Whether it was an accident of synergy that brought us together to our mutual benefit or the efforts of either species to take advantage of the other for survival’s sake, humans and dogs have found a way to happily coexist. We’ve come a long way from the days where we used the innate abilities of dogs to assist us in hunting, protecting home and property, or finding things for us with their noses. If we had taught them just “Sit” and “Stay” and “Down”, that would be accomplishment enough but we have done so much more together.
How did we get here?
In order to teach a dog a behaviour, you need get them to actually do the behaviour; or at least something that looks like it. A trip to the local book store or a few minutes spent on Google will get you detailed, often step-by-step instructions on how to teach a dog any number of useful behaviours. The variety in methods and approaches is incredible. Everyone has their favorite “recipes” for training dogs and they seem to be effective enough to continue to be taught and used. There is more than one way to teach dogs and our dogs do seem to learn.
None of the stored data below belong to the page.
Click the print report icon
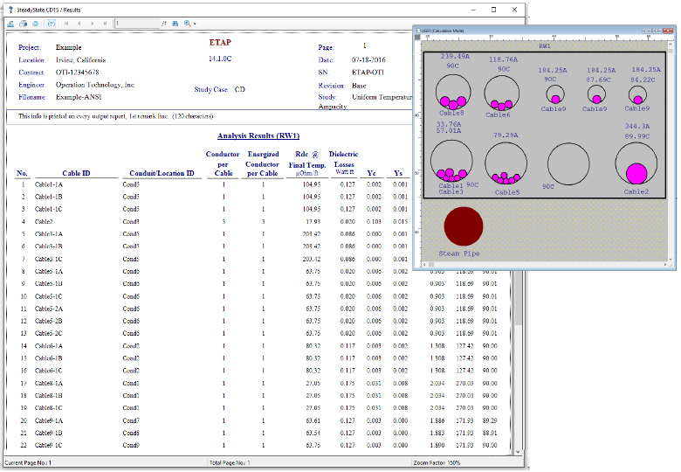This screenshot has width=681, height=472. point(22,24)
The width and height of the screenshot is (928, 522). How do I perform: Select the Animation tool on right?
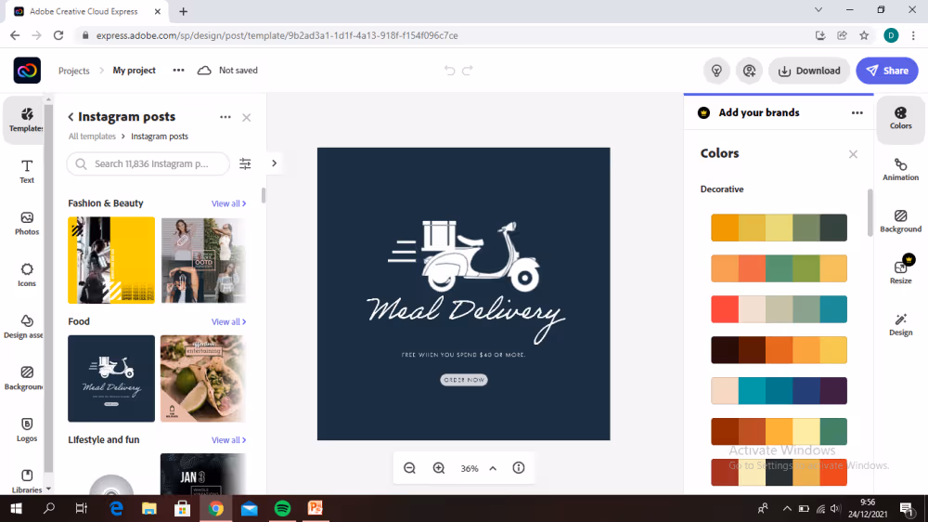900,169
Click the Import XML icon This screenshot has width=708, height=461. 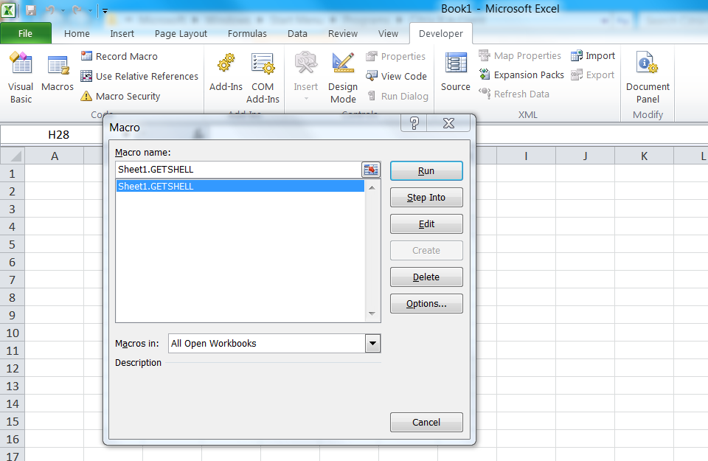pos(593,55)
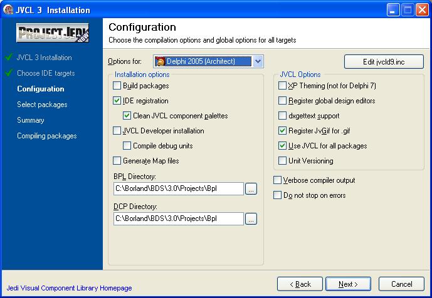Toggle Register JvGif for .gif
Viewport: 432px width, 298px height.
click(x=283, y=131)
Dogs are motivated to cooperate with us, that much is certain. Once we bring them into our homes, their very survival depends on learning to cooperate with our wishes. We provide all the basics; food, water, exercise, affection, etc. But their ability to learn from us might not be just a behavioural response to their environment. We have been selectively breeding dogs for thousands of years. It’s a fair bet that we picked the ones that learned most quickly and most easily in hopes they would pass those valuable traits on to the next generations.
All of those various methods try to solve the basic puzzle of getting the dog to do the behaviour. The particular methods each of us choose will be based on several things; how effective we think it is, how easy it is to do, understanding it well enough to do, or even just that we prefer it for our own reasons. We’re going to use what with think will work and what we think we can do best with the least effort.
A process of elimination
The earliest form of dog training that I was taught can best be summed up as the “No, not that” method. I’m sure everyone is familiar with a version of this kind of training. I was taught to put a leash and collar on my dog and to give a gentle but firm tug if my dog wasn’t doing what I wanted. For example if we were stopped and I wanted my dog to sit, I would just give a tug on the leash and say “Sit!” If he didn’t sit, I would repeat the process, possibly with a bit more force in the tug until he eventually put his butt on the ground.
Eventually, my dog would work out which behaviour he could do that would NOT result in being tugged. It was very much a process of elimination. As my dog matured and we played the “No, not that” game more and more, he would become more skilled at guessing what I was looking for. And, after a fashion, we get where we needed to go in teaching him behaviours. It was effective, but not terribly efficient. But it was simple to understand and didn’t involve me acquiring a lot of skills in order to do it.
Eventually, I looked into alternative dog training approaches. I didn’t have to look far to discover that there are many different ways to teach a dog to “Sit!” All of them were advertised to be effective and no doubt they were (or else why would anyone write them down?). They were different methods developed by different people working with different dogs. Remarkably, each method is offered up as a way for ANY person to teach ANY dog. I soon found out that wasn’t EXACTLY true.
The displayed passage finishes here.